Esa condición de “ciudadano/consumidor” es aquella en la que se apoya la sociedad democrática liberal. Al contrario, la pretensión de dividir a la sociedad en “ramas de actividad” según sea lo que cada uno haga en la vida, es la piedra filosofal del llamado “estado corporativo” en donde se supone que la sociedad está dividida en estamentos en conflicto cuya disputa debe ser mediada por el Estado para que haya paz social.
Es obvio que el peronismo transformó, a mediados del siglo XX, lo que era básicamente una sociedad liberal de ciudadanos/consumidores en un estado corporativo en donde grupos de presión tironean del poder coactivo del Estado para que éste interceda en su favor. Es lo que Perón llamaba pomposamente “comunidad organizada”, es decir, un modelo social en donde sectores sociales de intereses contradictorios convivían “organizadamente” bajo la directriz ordenadora de un Duce.
Ese el el sistema que está crujiendo en la Argentina. Aun con haber producido un desbarajuste descomunal en el fluir normal de la sociedad, el peronismo no erradicó el modelo de elección de la sociedad liberal cambiándolo por uno compatible con el estado corporativo: los que votan en la Argentina siguen siendo ciudadanos individuales, no grupos de presión.
La convivencia entre el tipo de vida que debería surgir normalmente de un sistema de elección “liberal” por un lado, y la organización de facto de un Estado corporativo por el otro, derivó no solo en la desastrosa ineficiencia y desorganización de la sociedad argentina, sino en su indefendible decadencia.
No obstante, como los que siguen eligiendo son ciudadanos/consumidores y no grupos de presión, en la última elección una mayoría sólida de ciudadanos/consumidores respaldó el regreso a una organización liberal de la sociedad. O sea, no solo siguió legitimando el modelo liberal de elección sino que reclamó que se compatibilizara esa manera de elegir autoridades con el resto de la organización jurídica del país.

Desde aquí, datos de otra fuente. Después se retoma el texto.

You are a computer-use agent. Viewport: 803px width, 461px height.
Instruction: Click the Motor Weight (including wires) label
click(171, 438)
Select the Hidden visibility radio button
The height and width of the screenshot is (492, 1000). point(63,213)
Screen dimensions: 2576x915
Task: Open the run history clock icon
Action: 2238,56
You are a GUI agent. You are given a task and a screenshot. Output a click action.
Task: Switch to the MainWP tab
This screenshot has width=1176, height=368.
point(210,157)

Sin embargo, el profundo entramado peronista -tejido pacientemente durante ocho décadas- no desparece como por arte de magia de un día para el otro. Es más, cuando el gobierno surgido de la voluntad popular (que reclamó alinear el sistema electivo con la organización social) intenta iniciar ese camino de reordenamiento las fuerzas corporativas empiezan a mostrar sus dientes.
Es lo que está ocurriendo con el fallo de la Cámara Nacional de Apelaciones del Trabajo. Es más, la mismísima existencia de una “cámara de apelaciones del trabajo” es una consecuencia más del alto grado de desorganización que tiene la Argentina y de hasta donde ha calado la imposición del estado corporativo.

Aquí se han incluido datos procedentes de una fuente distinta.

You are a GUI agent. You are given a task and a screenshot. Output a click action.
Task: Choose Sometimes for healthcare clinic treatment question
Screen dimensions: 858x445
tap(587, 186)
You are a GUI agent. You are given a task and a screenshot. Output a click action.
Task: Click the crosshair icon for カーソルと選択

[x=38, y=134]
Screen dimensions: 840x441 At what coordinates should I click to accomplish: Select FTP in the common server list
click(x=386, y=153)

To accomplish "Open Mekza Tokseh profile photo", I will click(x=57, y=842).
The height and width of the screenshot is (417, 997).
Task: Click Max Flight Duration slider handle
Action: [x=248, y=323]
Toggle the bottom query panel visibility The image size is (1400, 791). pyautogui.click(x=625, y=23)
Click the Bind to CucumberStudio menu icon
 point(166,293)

En efecto, que, con el correr de esos 80 años, el corporativismo haya logrado introducir un tribunal definido por el tipo de condición que pueda reunir un determinado tipo de ciudadanos es una muestra clara de cómo la concepción corporativa del Estado ha penetrado los cimientos mas profundos de la organización social.

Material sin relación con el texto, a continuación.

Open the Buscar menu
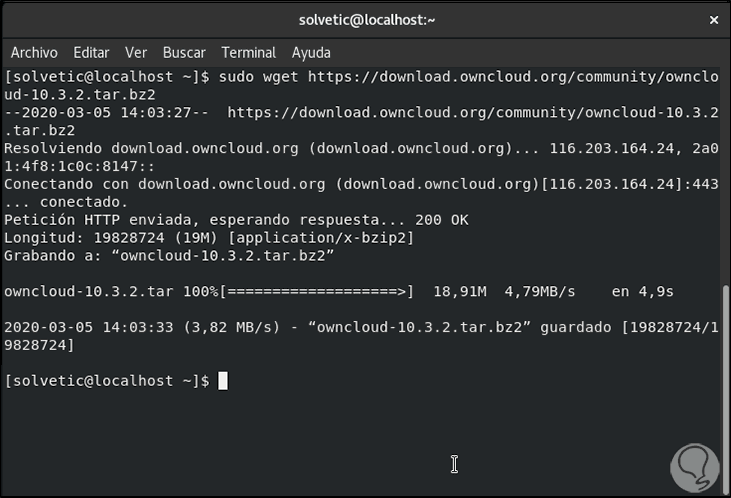Image resolution: width=731 pixels, height=498 pixels. click(x=184, y=52)
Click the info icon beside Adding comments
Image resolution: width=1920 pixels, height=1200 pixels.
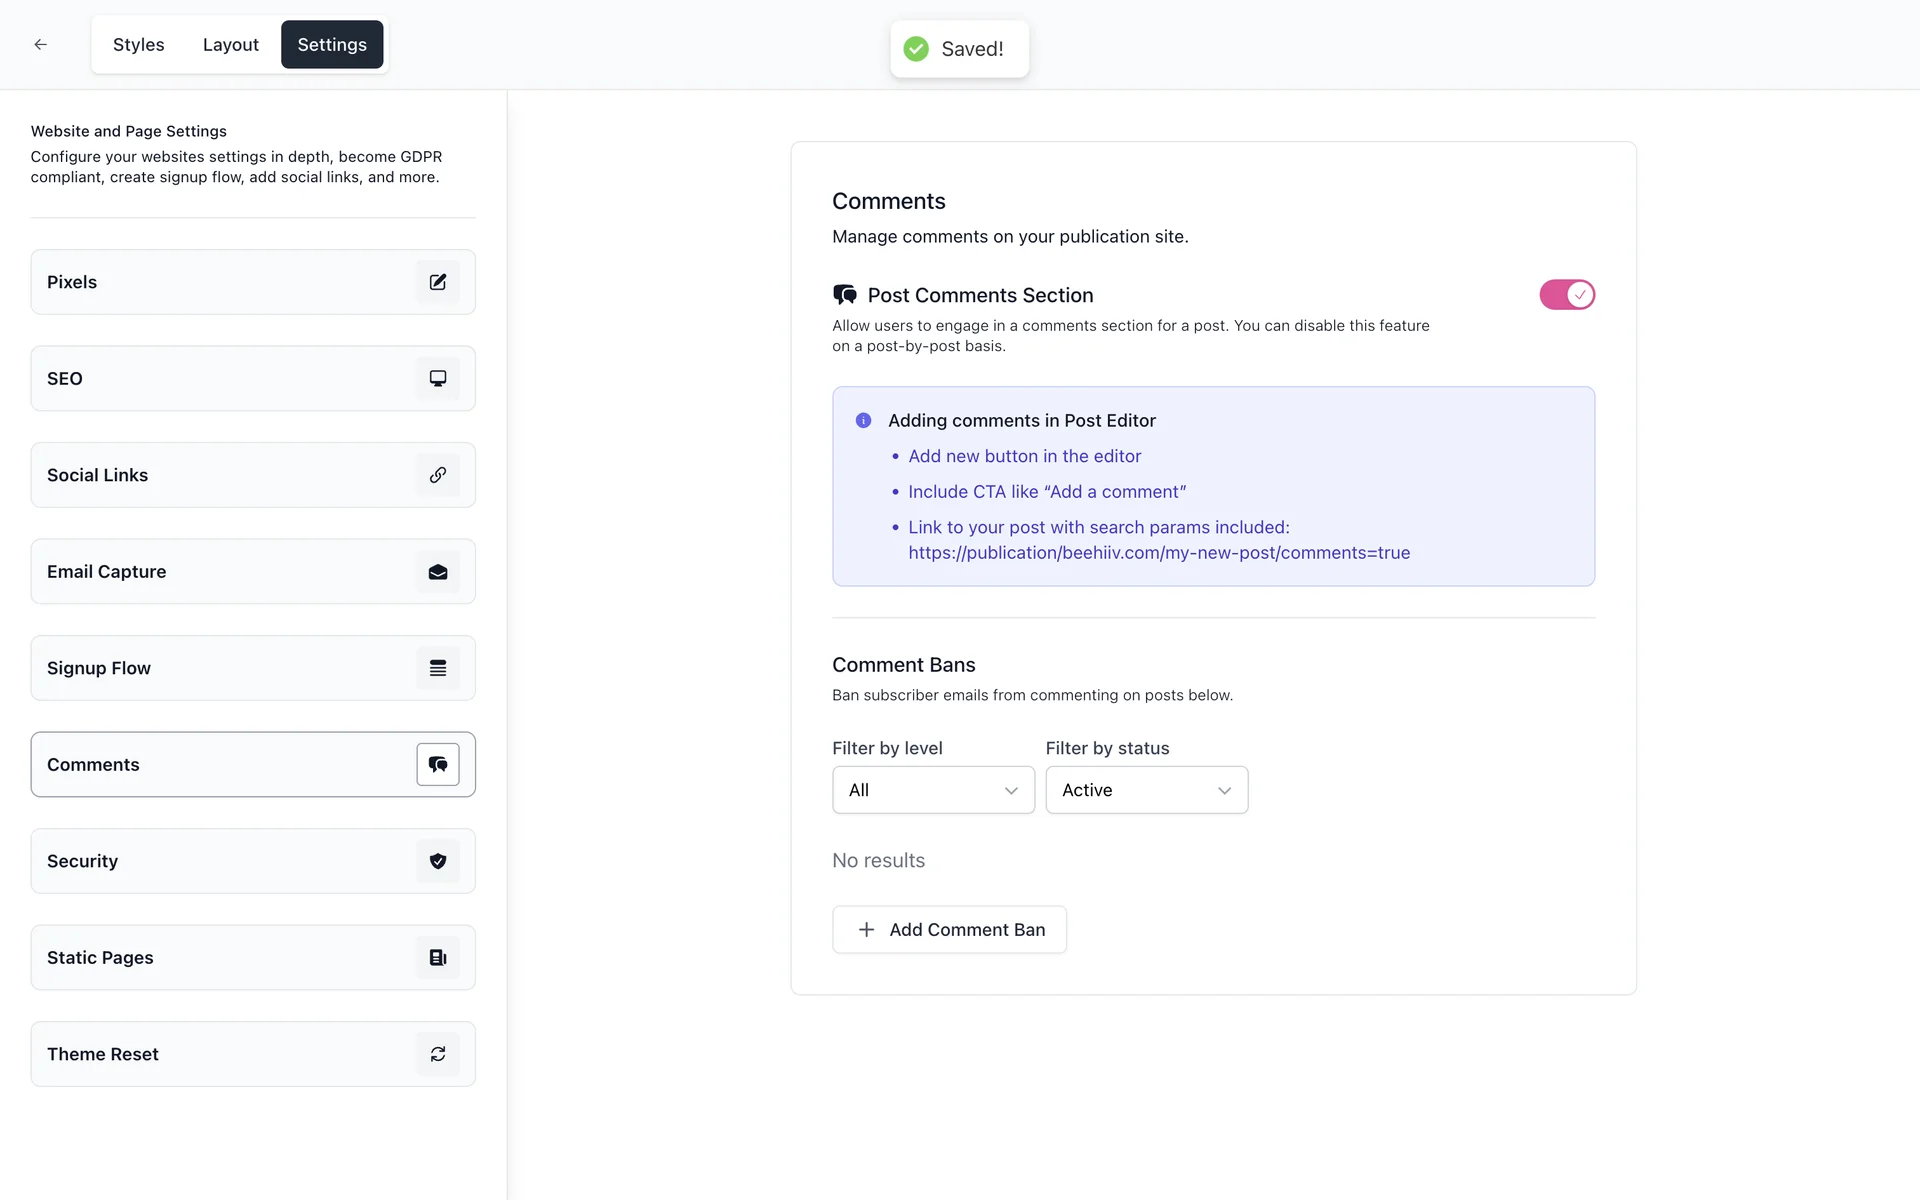pyautogui.click(x=863, y=421)
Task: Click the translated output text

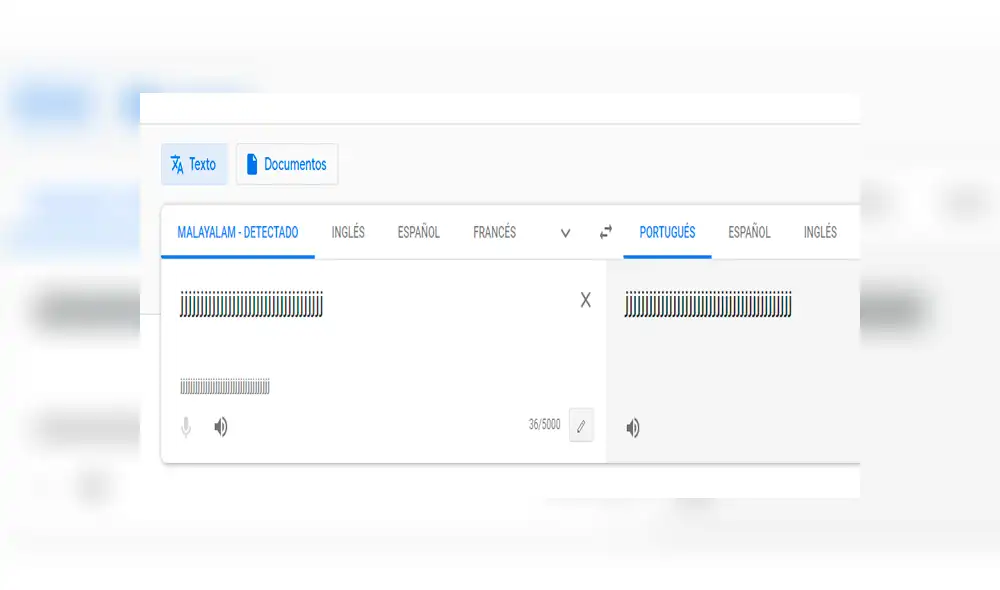Action: tap(708, 304)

En una sociedad de organización liberal no debería existir ningún motivo por el cual las actividades relacionadas con el “trabajo” dispongan de una justicia creada ad hoc para encargarse de resolver las disputas que eventualmente pudieran surgir allí. Esos entuertos deberían ser resueltos por la justicia civil común.
Por lo demás, ¿a qué llamamos “trabajo” o, en todo caso, a qué llamamos “trabajadores”? ¿Acaso no somos todos “trabajadores”, de momento que trabajamos? ¿Entonces por qué los conflictos que involucren a “trabajadores en relación de dependencia” deben cursarse por un fuero diferente del de los demás? Estas son las delicias del estado corporativo que han minado no solo la riqueza sino la convivencia argentina. Es más, en un análisis fino de la situación, la Constitución dice que en la Nación Argentina no hay fueros especiales.
Pero al lado de estas cuestiones de fondo, el peronismo avanzó también en cuestiones de forma. Con el tiempo, esos tribunales fueron copados, no por jueces, sino por abogados agentes del estado corporativo puestos allí para que, con sus sentencias, hagan imposible el retorno a la organización liberal de la sociedad. Porque también digámoslo aquí con todas las letras: el liberalismo no es una mera técnica económica o una determinada filosofía política. El liberalismo es una manera de organizar la sociedad y de entender la vida. Es un todo conceptual.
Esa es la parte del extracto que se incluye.